(EXTRACTED INFORMATION)
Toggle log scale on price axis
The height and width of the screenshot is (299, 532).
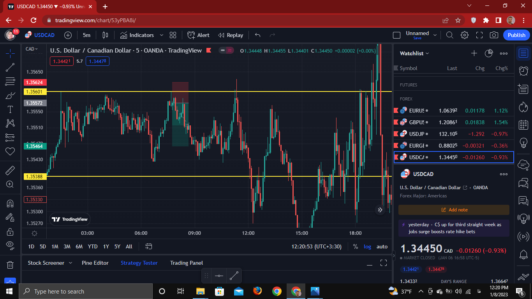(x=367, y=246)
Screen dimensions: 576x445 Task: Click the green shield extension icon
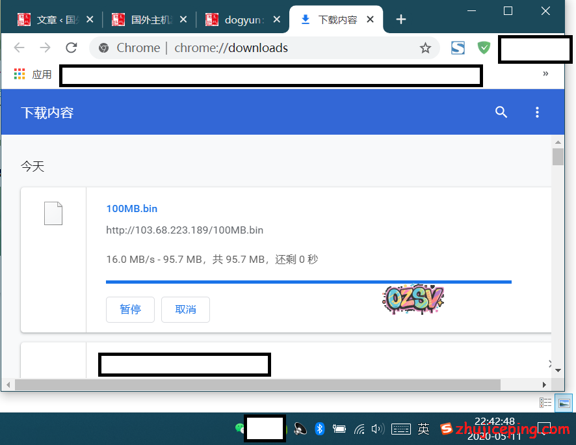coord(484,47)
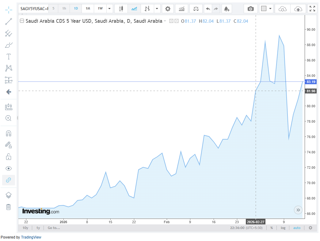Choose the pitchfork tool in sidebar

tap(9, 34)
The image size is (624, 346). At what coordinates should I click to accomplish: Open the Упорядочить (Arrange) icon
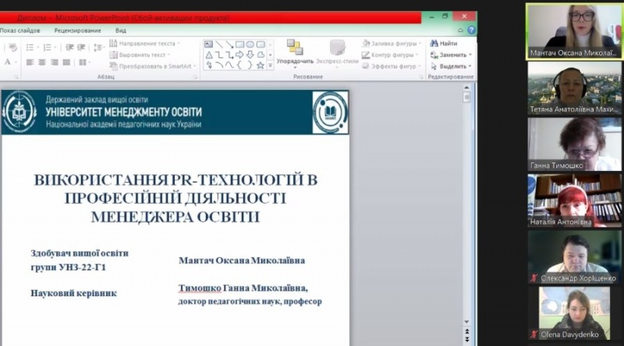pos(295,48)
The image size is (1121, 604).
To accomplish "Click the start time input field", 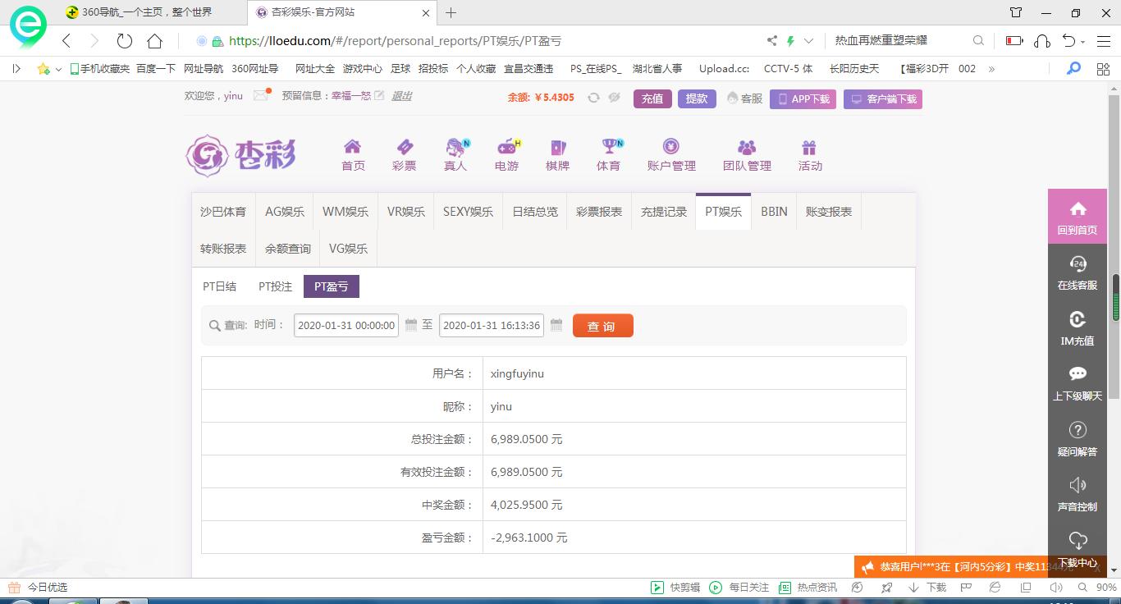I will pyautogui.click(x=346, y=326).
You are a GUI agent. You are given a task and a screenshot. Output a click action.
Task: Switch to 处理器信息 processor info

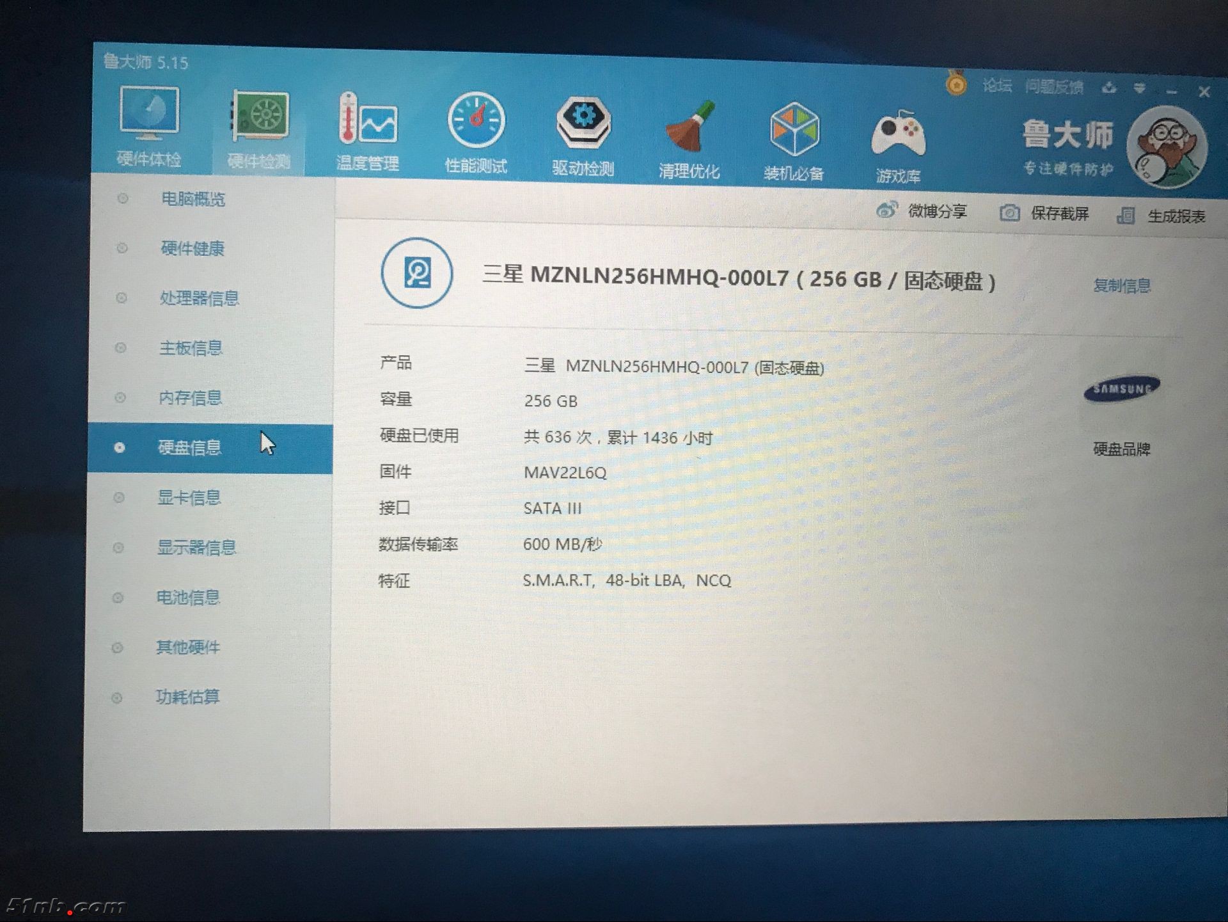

(GOAL) Change "screenshot" to "screen image" in the rows from the line holding "You are a GUI" through the end of the rows, inclusive, and give those lines back with nothing else altered. Leave the pictures out of your answer.

(SOLUTION FOR THIS TASK)
You are a GUI agent. You are given a task and a screen image. Output a click action.
Task: Switch to 处理器信息 processor info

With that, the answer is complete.